How to combine two "nearly good" photos
December 13, 2016 5:02 AM   Subscribe

In nearly-2017 is there an amazing tool that will let me take two "nearly good" photos, and combined them into one great photo?

I often end up with two photos - but the first photo has someone with their eyes closed, and the second photo has someone looking away from the camera.
Is the best way to deal with this layers and manual work, or is there a better way nowadays, where I mark which part of the photo is bad and it merges it with the other photo? Kind of like content-aware fill plus ai on caffeine?
posted by bergnotburg to Computers & Internet (5 answers total) 4 users marked this as a favorite
 
Best answer: I've had Google Photos do this automatically, as described here. I've never tried to make it happen manually, but that thread has a recommendation of how to do it.
posted by beyond_pink at 5:35 AM on December 13, 2016 [1 favorite]

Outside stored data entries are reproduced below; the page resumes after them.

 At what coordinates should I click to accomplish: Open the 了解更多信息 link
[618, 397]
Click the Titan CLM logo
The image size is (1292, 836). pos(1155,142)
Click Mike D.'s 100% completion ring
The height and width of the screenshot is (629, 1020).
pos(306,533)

I know that Canon developed a technology (in their cameras) called "blink shot" that would only shoot when all eyes are open. That was a while ago.

Photoshop is obviously designed for this kind of thing, and has tools to facilitate making a composite best shot.
posted by adamrice at 7:34 AM on December 13, 2016


Depending on how picky you are about glitches like partial double images and mis-aligned overlays that can occur in auto-magical composite image layering, manually modifying photos isn't all that bad if you have close matches in terms of photo angle and people's positions. To make this or other methods work well, take a ton of photos in burst mode or any way you can snap 4 or more photos in quick succession, to minimize the movement of the photographer and the people in the photos.

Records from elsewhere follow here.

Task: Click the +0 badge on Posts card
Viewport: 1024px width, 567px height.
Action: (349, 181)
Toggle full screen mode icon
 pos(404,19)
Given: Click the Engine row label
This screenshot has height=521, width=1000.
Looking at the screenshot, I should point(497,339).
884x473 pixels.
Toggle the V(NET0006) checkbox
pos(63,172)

If you want to try out software without plunking down a good chunk of change for Photoshop or Photoshop Elements, you can try GIMP, a free image manipulation program. In the detailed documentation of GIMP, there's a chapter on combining images, and here's a shorter, graphic tutorial on blending exposures that covers much of the photo editing basics behind mixing photos. And you can find plenty of video tutorials on YouTube and elsewhere (random example: Gimp tutorial - How to combine / blend two pictures together).

And because there are a lot more tutorials for Photoshop than GIMP, you can make GIMP work like Photoshop to ease that transition.
posted by filthy light thief at 7:43 AM on December 13, 2016 [1 favorite]


Response by poster: So it seems like Google Photos comes the closest, but doesn't meet my needs because I'd like an offline tool.

Unfortunately manually doing things with layers is something I had hoped wasn't necessary any more - but many thanks for the advice. I will revisit this again in a couple of years.
posted by bergnotburg at 3:40 AM on December 14, 2016


Best answer: I recall Microsoft advertising this feature a few years ago. It looks like it is a feature in Windows Photo Gallery called "Photo Fuse".